How Often Can One Relearn How to Walk?
Personal Perspective: The more a person with brain injury regresses, the harder.
Posted March 23, 2023 | Reviewed by Gary Drevitch
Relearning to walk is something you just do after brain injury. Re-relearning to walk after eye surgery shocks with its unexpected setback, but you rally quickly with the help of an orientation mobility trainer. Re-re-relearning to walk a third time because of the pandemic and a blast injury makes you sit down and cry.
I come from a family of walkers. I learnt to walk everywhere, even as a toddler. Then brain injury turned my walking into a stranger, as I described in my memoir Concussion Is Brain Injury: Treating the Neurons and Me:
“This now was about my mind instructing my legs to move, one after the other, in a slow walk, reminding me where I was going and in which direction to walk and to pull myself back from the curb where I’d listed to and walk in a straight line down the inside of the sidewalk. I began to list to the curb again, and my right leg shot pain into my right hip. And then my right leg was all pain, deep within, right to the bone. I gritted my jaw and told my leg to keep moving. I called out a rhythm: one, two, one, two. My leg screamed to stop. But I couldn’t. I had to get to the subway northbound. The thought of being on that train, wondering if I would get a seat, wondering if I would be able to endure the journey joined with the pain in my right leg and almost halted me….

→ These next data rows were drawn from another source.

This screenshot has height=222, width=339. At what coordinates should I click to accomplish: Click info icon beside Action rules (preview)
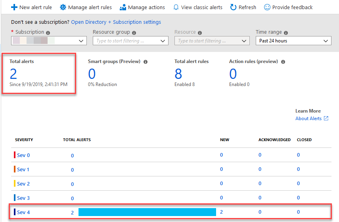coord(283,62)
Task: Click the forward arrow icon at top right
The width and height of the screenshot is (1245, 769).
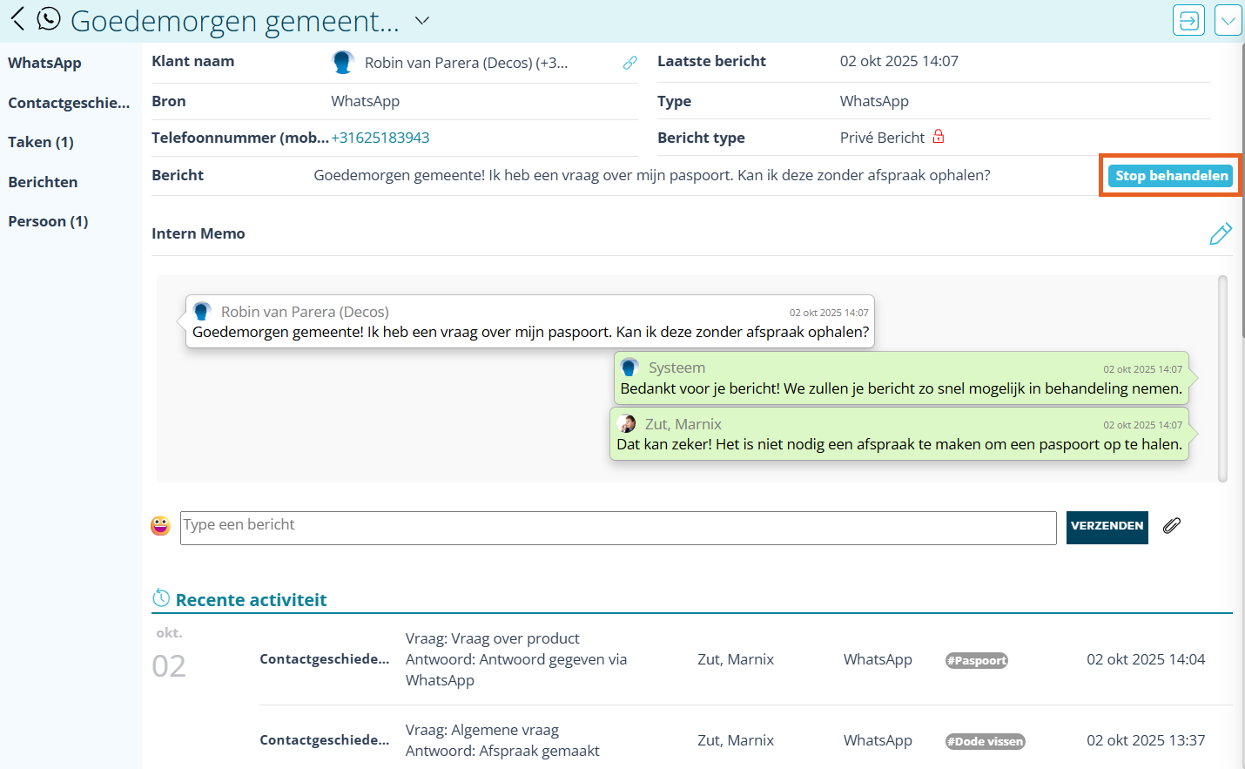Action: pos(1188,19)
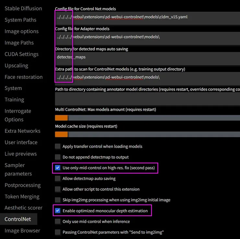Viewport: 240px width, 239px height.
Task: Tick Only use mid-control when inference
Action: (58, 222)
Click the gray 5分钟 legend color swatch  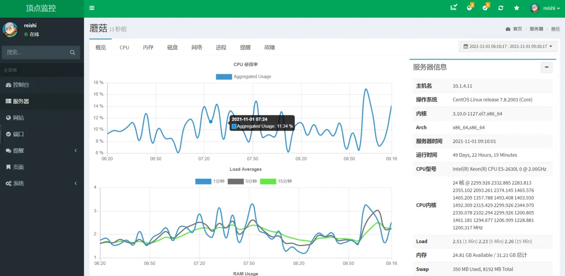click(235, 181)
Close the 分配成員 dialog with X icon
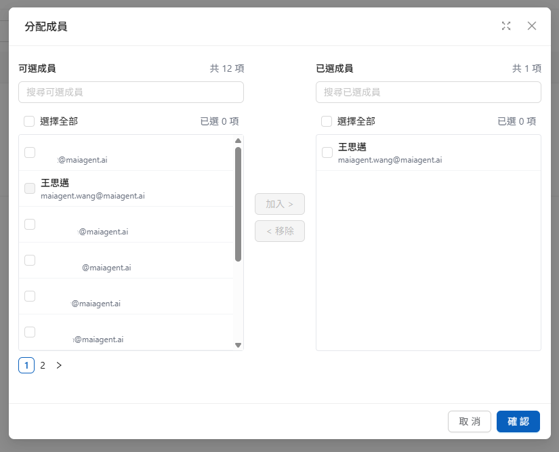This screenshot has width=559, height=452. coord(532,26)
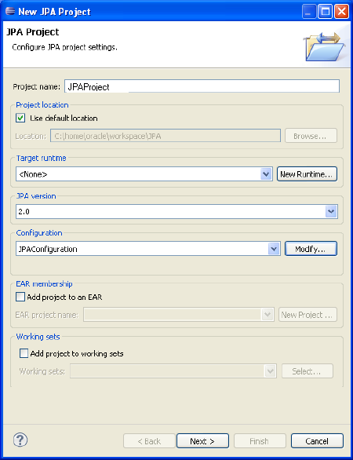Check Add project to working sets
This screenshot has width=353, height=460.
(x=24, y=353)
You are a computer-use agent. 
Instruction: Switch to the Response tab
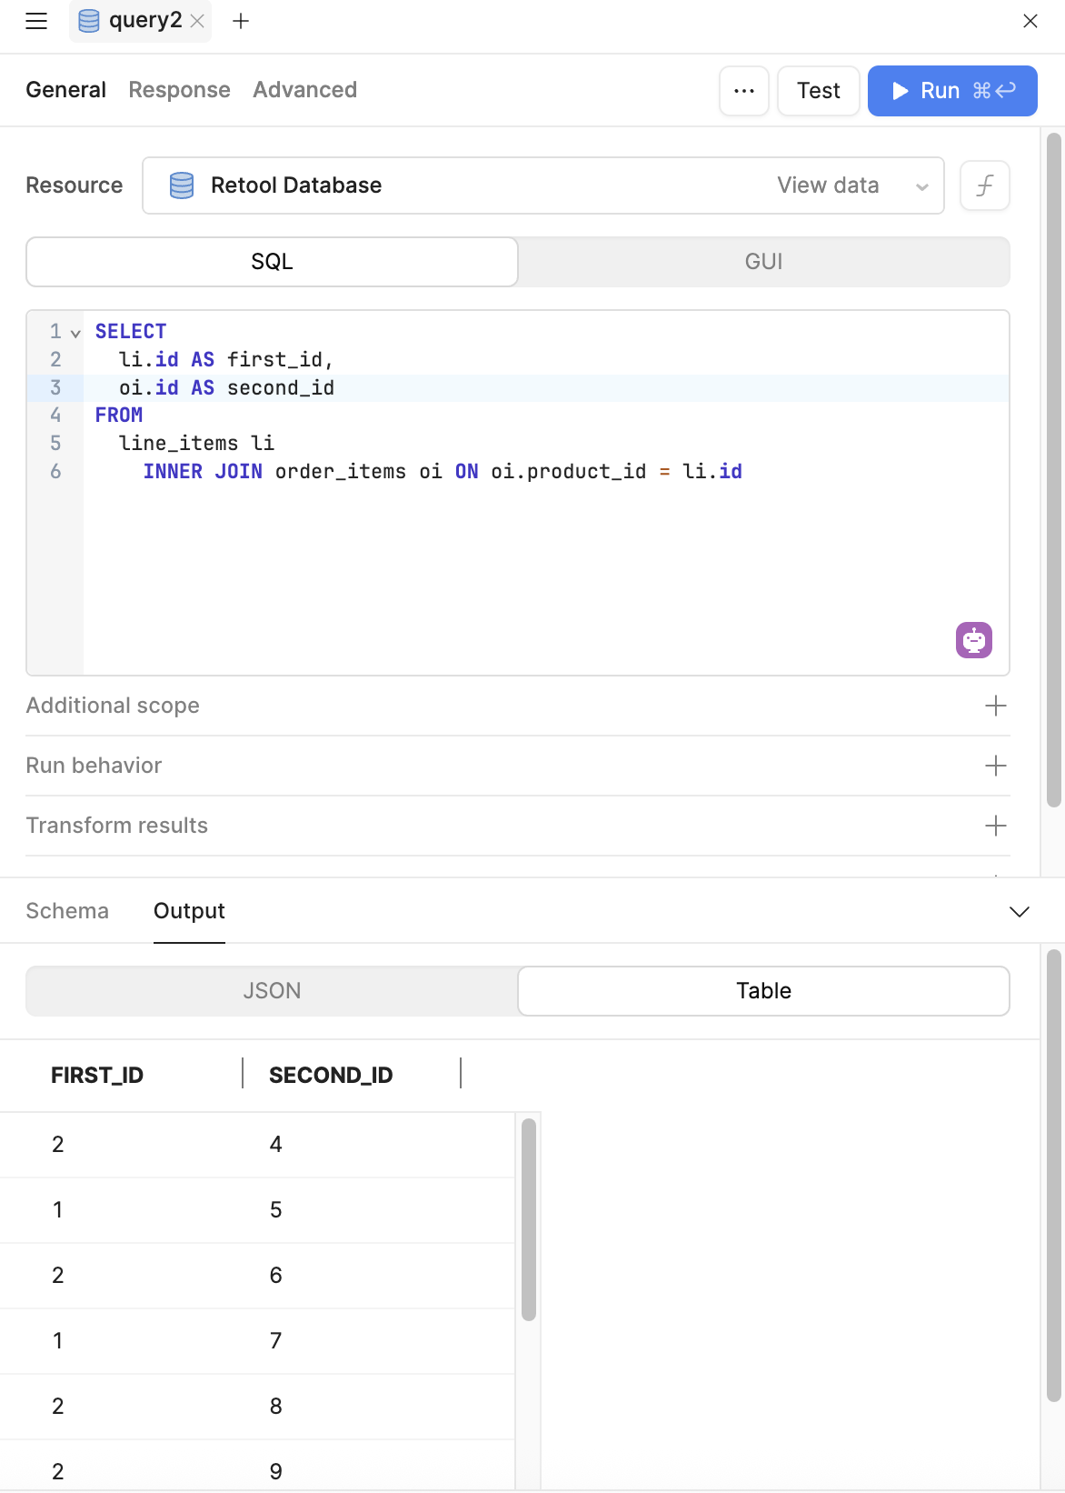click(x=179, y=90)
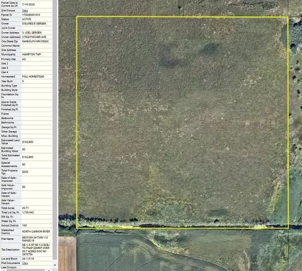Click inside the yellow-outlined parcel on map

tap(182, 122)
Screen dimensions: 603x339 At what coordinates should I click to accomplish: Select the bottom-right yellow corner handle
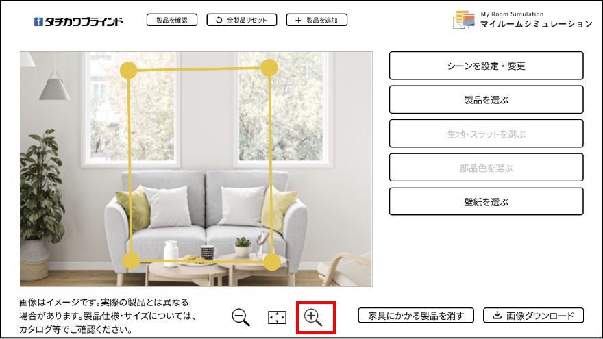coord(272,262)
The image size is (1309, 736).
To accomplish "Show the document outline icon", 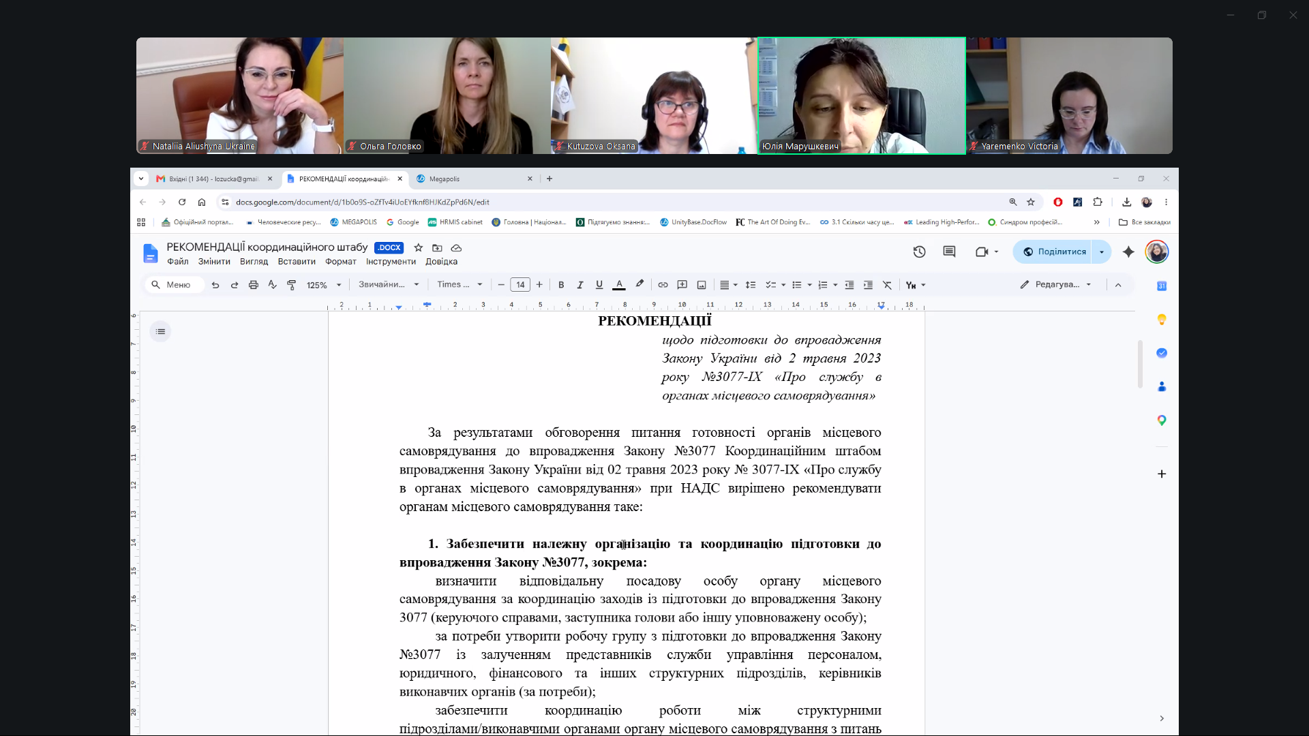I will [x=160, y=331].
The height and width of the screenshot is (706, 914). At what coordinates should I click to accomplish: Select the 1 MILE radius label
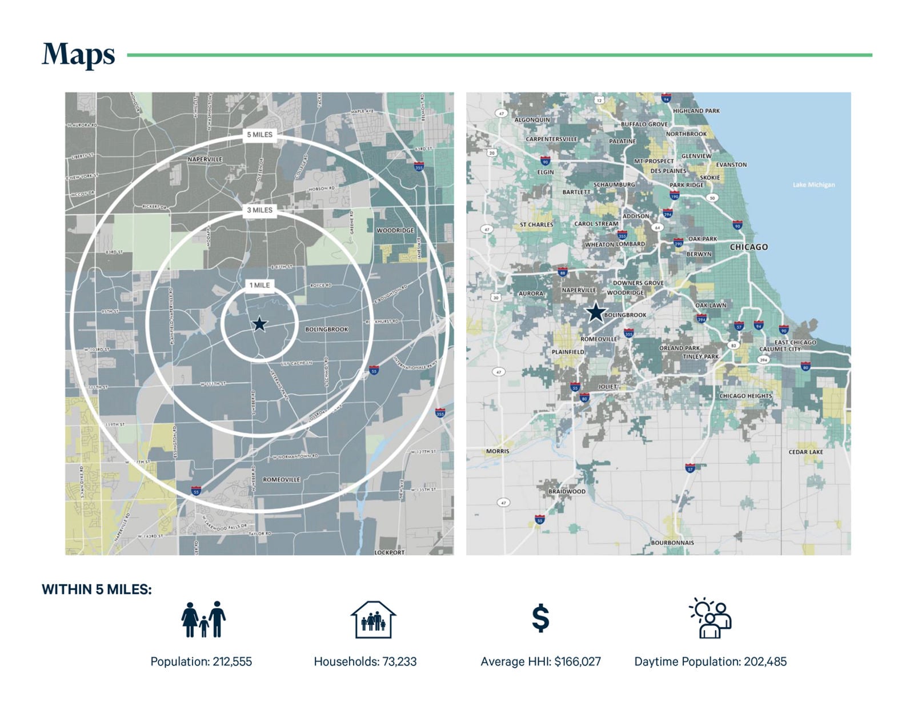tap(259, 285)
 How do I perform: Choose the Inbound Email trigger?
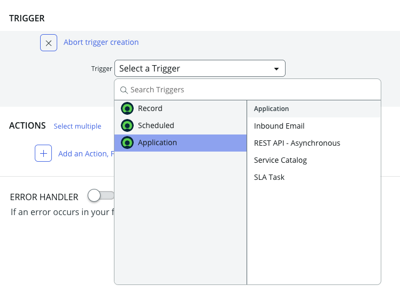(x=279, y=126)
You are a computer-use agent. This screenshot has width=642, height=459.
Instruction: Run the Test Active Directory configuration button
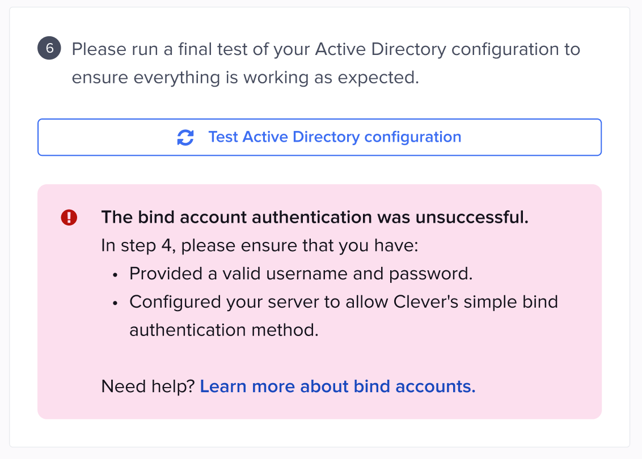pyautogui.click(x=319, y=137)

"The train rattled up the line toward my stop. I steeled myself. The dizziness, so unlike that of low blood pressure I was familiar with much of my life, scared me. I didn’t have this kind of pain, this kind of fatigue even with the fibromyalgia. I lurched up and grabbed the pole nearest me. I walked toward the door while the train was screaming up the tunnel at a steady speed so I didn't have to fight to stay balanced against deceleration. I reached the doors. I commanded my left hand to hold the pole tightly. The train braked, pulling me down toward the floor. I tensed all my muscles. My dizzy head swam as the doors slid apart. Keeping an eye on the wall, I aimed my feet out and hoped not to trip on the small gap between train and platform.
"I leaned against the wall, and the fluids in my brain stopped their whirlpool.” (Chapter 2, What About Books)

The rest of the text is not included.